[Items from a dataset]
##############################

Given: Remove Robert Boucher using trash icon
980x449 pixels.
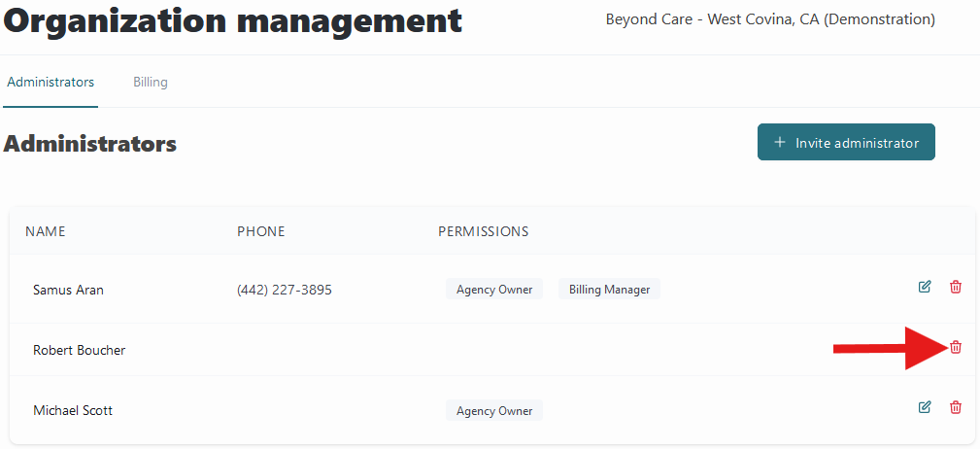Looking at the screenshot, I should pyautogui.click(x=956, y=347).
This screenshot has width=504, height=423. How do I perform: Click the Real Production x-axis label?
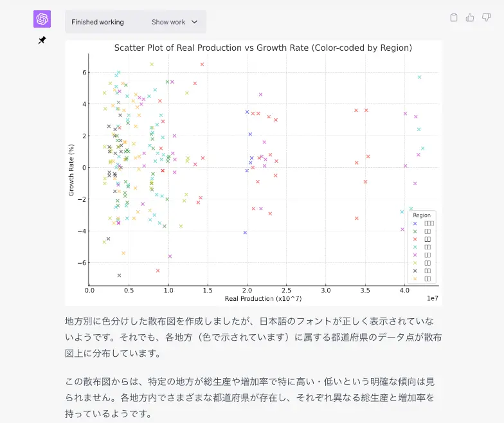263,299
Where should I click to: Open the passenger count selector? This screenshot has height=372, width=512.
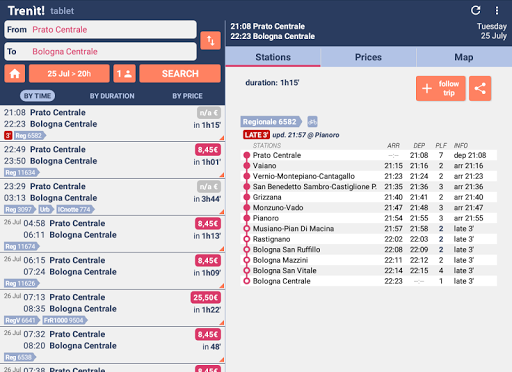(125, 73)
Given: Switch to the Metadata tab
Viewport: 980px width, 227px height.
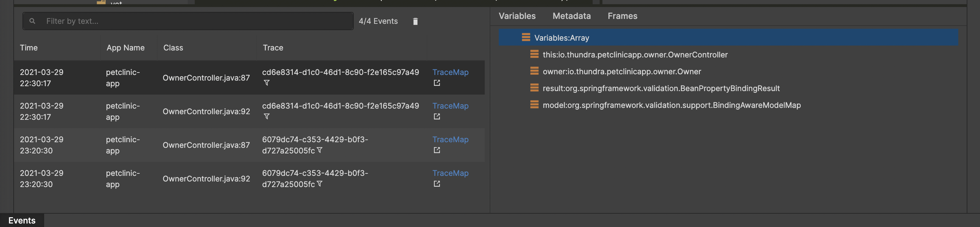Looking at the screenshot, I should [571, 16].
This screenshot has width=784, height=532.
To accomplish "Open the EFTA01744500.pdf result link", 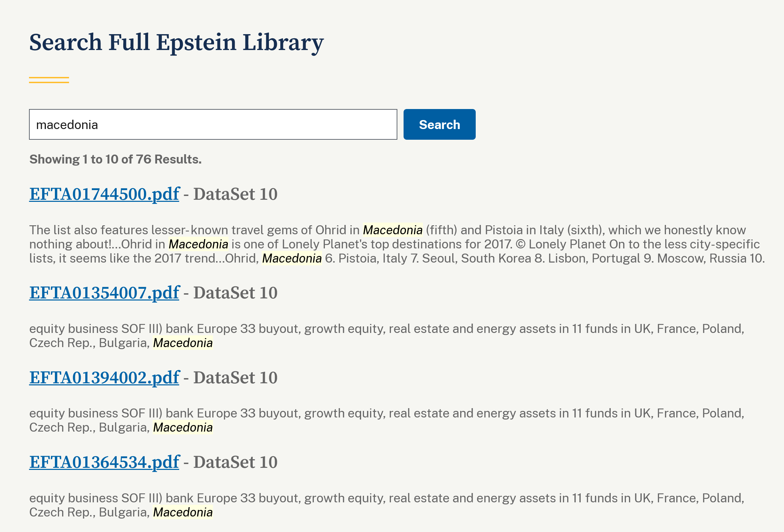I will [104, 194].
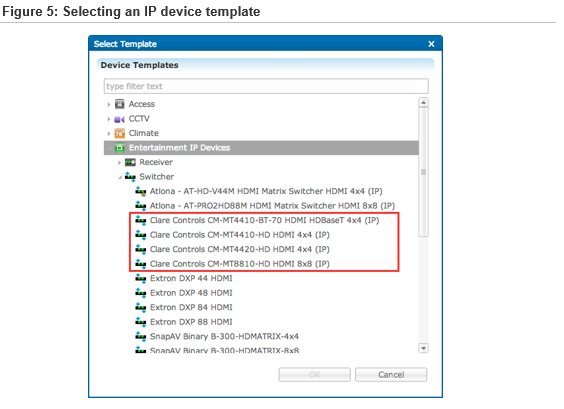564x409 pixels.
Task: Select Clare Controls CM-MT4420-HD HDMI 4x4
Action: (x=240, y=249)
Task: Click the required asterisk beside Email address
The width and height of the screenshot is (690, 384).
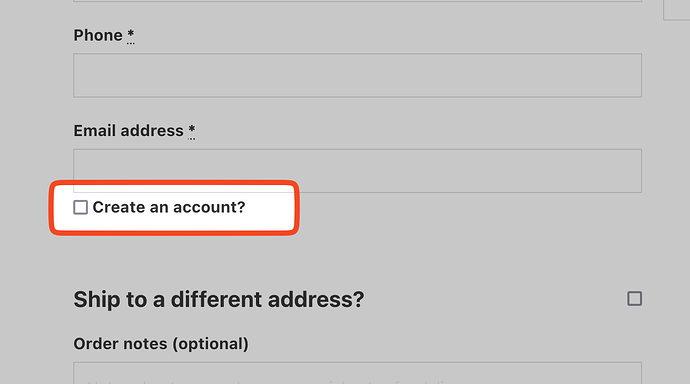Action: (x=192, y=130)
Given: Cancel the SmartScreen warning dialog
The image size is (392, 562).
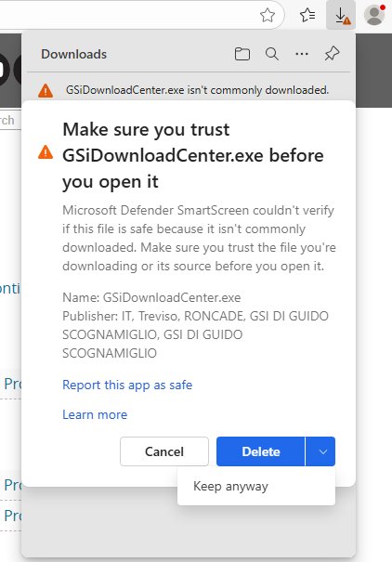Looking at the screenshot, I should pyautogui.click(x=164, y=451).
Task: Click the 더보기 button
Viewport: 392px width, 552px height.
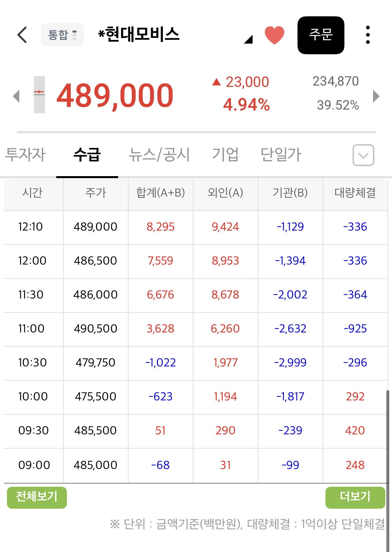Action: coord(355,497)
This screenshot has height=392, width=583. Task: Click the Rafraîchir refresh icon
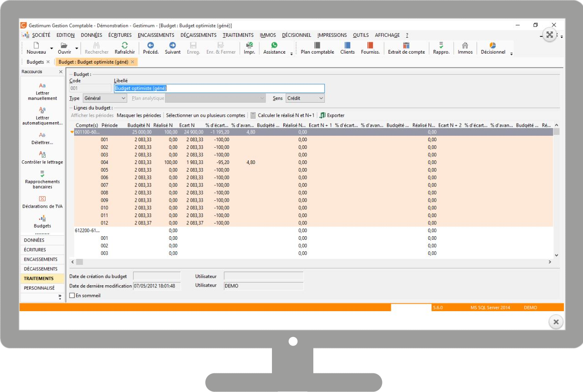[124, 45]
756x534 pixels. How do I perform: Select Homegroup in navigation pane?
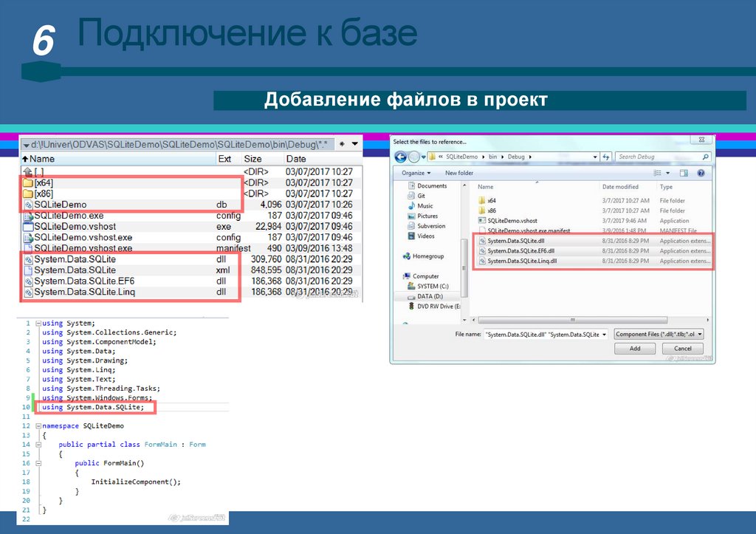[427, 256]
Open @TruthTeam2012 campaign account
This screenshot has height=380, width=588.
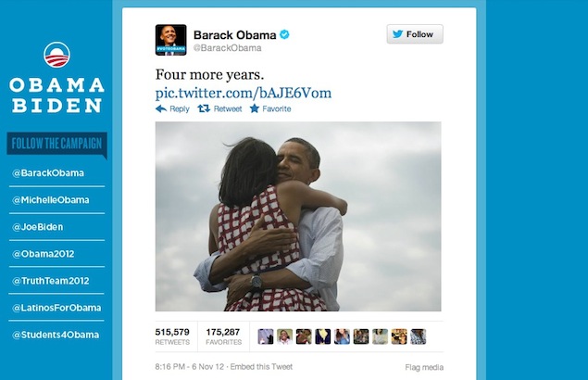(x=51, y=281)
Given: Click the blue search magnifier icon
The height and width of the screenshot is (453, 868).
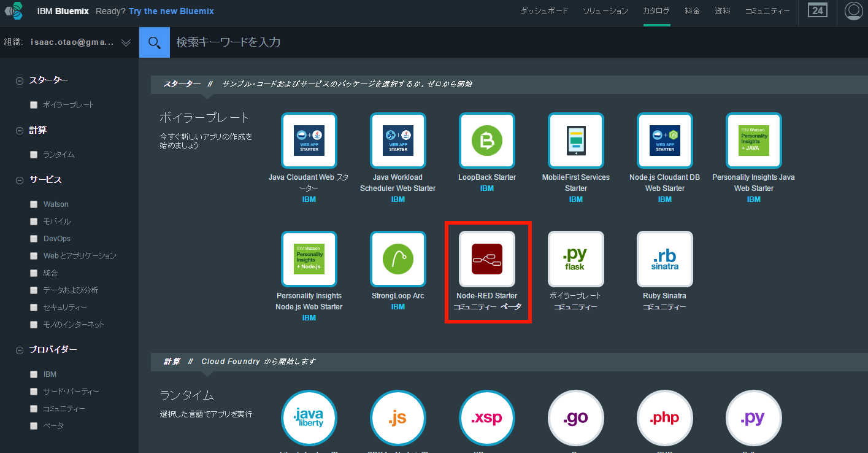Looking at the screenshot, I should click(155, 42).
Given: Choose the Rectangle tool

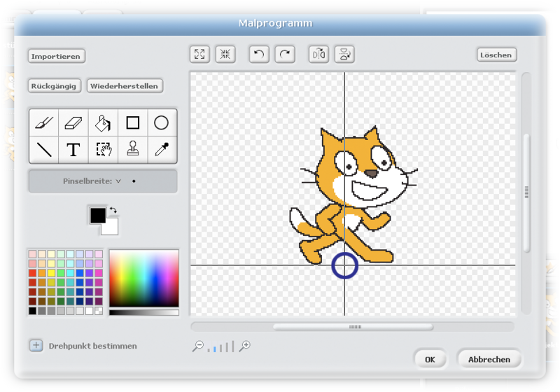Looking at the screenshot, I should pyautogui.click(x=132, y=123).
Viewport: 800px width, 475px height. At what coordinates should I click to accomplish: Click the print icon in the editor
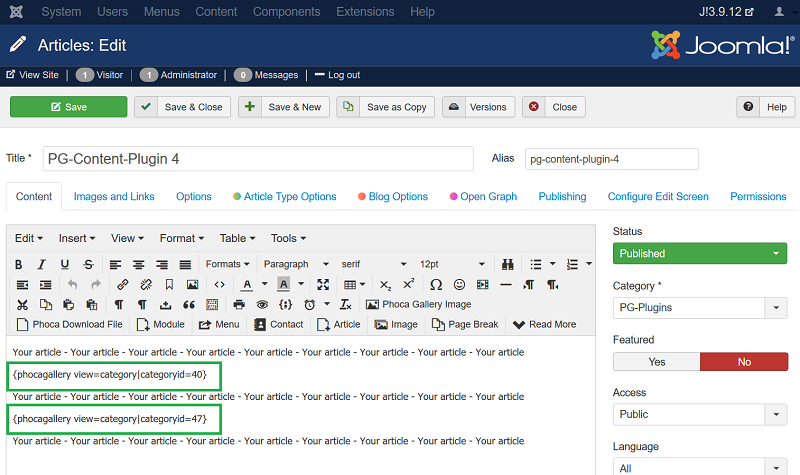coord(239,304)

##############################

#### WHAT YOU NEED TO DO
Transcribe the lines that run from the line bearing "This screenshot has height=380, width=588." through the last line of the data. Keep the wording exact and leave out every picture.

#### EXERCISE RESULT
This screenshot has height=380, width=588.
(x=51, y=281)
Given: Click the blue search magnifier icon
The height and width of the screenshot is (453, 868).
Looking at the screenshot, I should click(155, 42).
Given: Choose the Rectangle tool

Looking at the screenshot, I should pyautogui.click(x=132, y=123).
Viewport: 800px width, 475px height. At what coordinates should I click to accomplish: Click the print icon in the editor
coord(239,304)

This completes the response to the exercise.